= Nathaniel Bryceson =

Nathaniel Bryceson (5 June 1826 – 23 March 1911) was a Victorian clerk remembered for his diary which gives a rare, detailed insight into the daily life of the mid nineteenth century.
==Early life==
Nathaniel was born in the workhouse on 5 June 1826. He was christened Nathaniel White on 4 July 1826. His father was also Nathaniel White, a pauper. Whilst little more is known of his early life, it is known he worked as an errand boy and for an undertaker, which may explain his fascination with death and almost weekly visits to cemeteries and graveyards. He wrote his diary when aged 19, while working as a clerk in a Lea's coal wharf, close to Buckingham Palace Road today. He later became a clerk, an accountant and a book store owner.
==Surviving diary==
Although he makes references to other diaries, the only one to survive covers the majority of 1846, from 1 January to 12 December. A single entry from his 1848 journal survives as it was referenced in 'Notes and Queries: For Readers and Writers, Collectors and Librarians' in 1914.

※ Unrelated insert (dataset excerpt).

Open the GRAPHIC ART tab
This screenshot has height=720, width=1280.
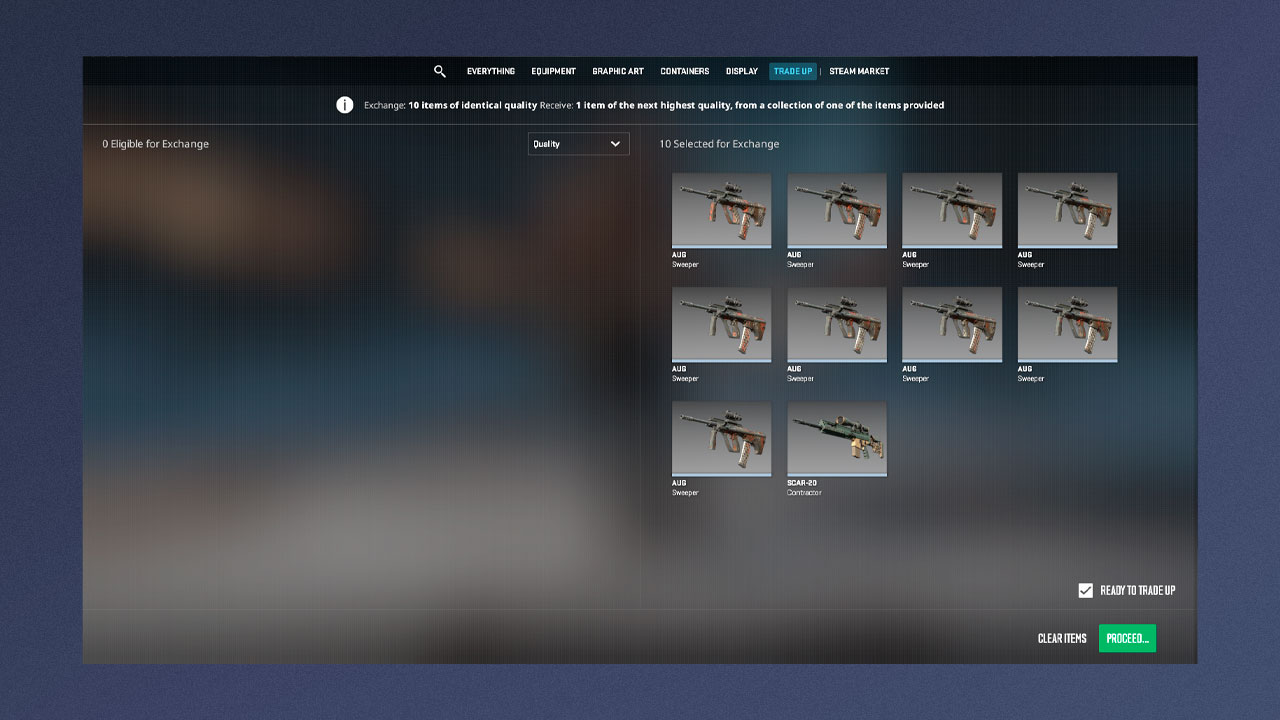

The diary is also interesting in the relationships that he holds with the women. His ailing mother Mary, his obsession with Mary Sanigear, (a John Bunyan descendant, referred to as Mrs Skirricker in the diary), his girlfriend Ann Fox, a charwoman, who was twenty six years his senior, and his beloved grandmother, "Granny" Sheppard. The diary is also notable for the colourful and graphic attempts he makes at intimacy with Fox, written in shorthand to hide the explicit content.
==Marriage==

Bryceson married Sarah Clark in 1854, by whom he had at least seven children, four of whom survived to adulthood.
==Death==

His wife Sarah died in 1890. Nathaniel Bryceson himself died in Stepney, at his daughter's house at 102 Dempsey St, on 23 March 1911 at the age of 84 and was buried in Islington Cemetery, Finchley with his wife Sarah and son Nathaniel who died in February 1911. St Pancras and Islington Cemetery.
==Legacy==
His only surviving, handwritten diary was bought for the sum of £115 in 1974 by Westminster council from a collector by the name of Miss Myers and, whilst some of it had fallen victim to water damage, the majority of it was eventually released online in 2010 by a group of archivist volunteers. It was later serialised as a daily blog.